Em seu último “escrito juvenil”, A Sagrada Família, Marx novamente nega o humanismo abstrato e afirma o humanismo concreto:
“A classe possuidora e a classe proletária representam a mesma alienação humana. Mas a primeira sente-se à vontade nesta alienação; encontra nela uma confirmação, reconhece nesta alienação de si o seu próprio poder e possui nela a aparência de uma existência humana; a segunda sente-se aniquilada nesta alienação, vê nela a sua impotência e a realidade de uma existência inumana”. É, para empregar uma expressão de Hegel, no aviltamento, na revolta contra esse aviltamento, revolta para a qual aquela classe é empurrada pela contradição entre a sua natureza humana e a sua situação de vida, que reside a negação franca, categórica total desta mesma natureza” (Marx, 1979, p. 53).Assim sendo,
“No seio desta contradição, o proprietário privado é pois a parte conservadora, o proletário é a parte destruidora. Do primeiro emana a ação que mantém a contradição, do segundo a ação que a aniquila” (Marx, 1979, p. 53).A partir daí Marx procura sistematizar sua teoria da história esboçada anteriormente. Em A Ideologia Alemã, Marx e Engels pretendiam acertar contas com sua consciência filosófica anterior. É nesta afirmação que muitos se fundamentam para dizer que houve uma mudança brusca no “jovem Marx” que se transformou no “Marx maduro”. O Marx idealista, humanista e filosófico foi substituído pelo Marx materialista, classista e científico.

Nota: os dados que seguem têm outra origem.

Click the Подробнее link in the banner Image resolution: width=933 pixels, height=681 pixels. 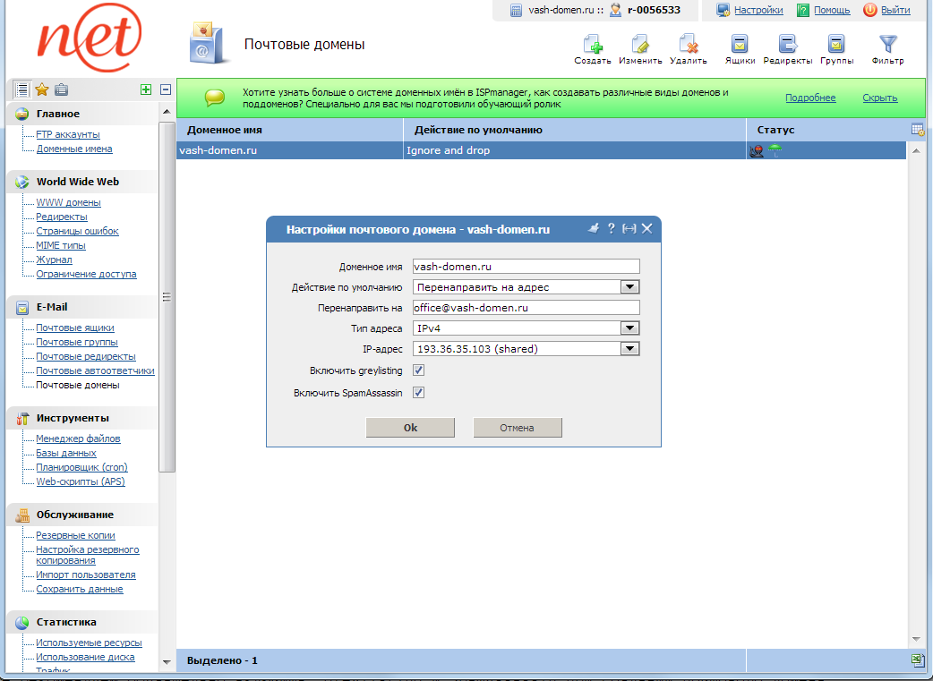point(810,98)
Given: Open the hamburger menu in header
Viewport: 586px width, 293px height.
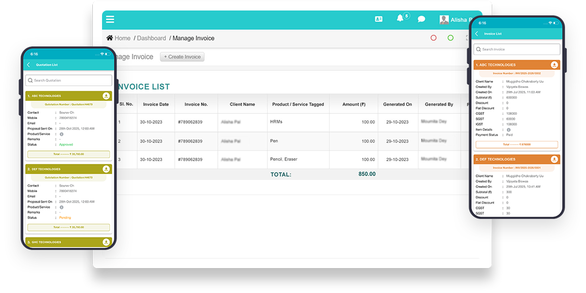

Isto, entretanto, não é verdade. O acerto de contas não significou a passagem do idealismo ao materialismo. Marx já havia notado em seus “escritos juvenis” que:
“É certo que a arma da crítica não pode substituir a crítica das armas, que o poder material tem que ser derrocado pelo poder material, mas também a teoria transforma-se em poder material logo que se apodera das massas, a teoria é capaz de apoderar-se das massas quando argumenta e demonstra ad hominem, e argumenta e demonstra ad hominem quando se torna radical; ser radical é tomar as coisas pela raiz. Mas a raiz, para o homem, é o próprio homem” (Marx, 1978, p. 8-9).Portanto, só quando se forma uma unidade entre teoria e necessidades radicais é que a teoria se transforma em poder material. Para o “jovem Marx”:
“As revoluções precisam, efetivamente, de um elemento passivo, de um fundamento material. Num povo, a teoria realiza-se somente na medida que é a realização de suas necessidades” (Marx, 1978, p. 9).Marx afirma que não é suficiente o pensamento estimular sua realização; é preciso que a realidade estimule este pensamento. Portanto, a teoria se torna força material quando é expressão real das necessidades radicais e, com isso, torna a necessidade ainda mais necessária.
Marx não aderiu ao “humanismo abstrato” e não abandonou o “humanismo concreto” e já colocava nos escritos de juventude que a emancipação humana seria resultado da luta de classes com vitória do proletariado. A separação entre o Marx “filosófico” e o Marx “científico” apresentada por Althusser é totalmente destituída de sentido, pois, além de ser um produto de uma concepção positivista, que busca transformar o marxismo em uma ciência, ela ignora que o marxismo significa a superação simultânea tanto da filosofia quanto da ciência, que são formas de pensamento constituídas em sociedades de classes e objetivando reproduzi-las, sendo, pois, formas sistematizadas de falsa consciência. Marx apontava para a superação da filosofia (Korsch, 1977; Viana, 2000) e sua obra, embora nem sempre com clareza, significou uma radical crítica da ciência, e unir marxismo e ciências humanas é, tal como colocou Fougeyrollas, igual ao casamento do fogo com a água.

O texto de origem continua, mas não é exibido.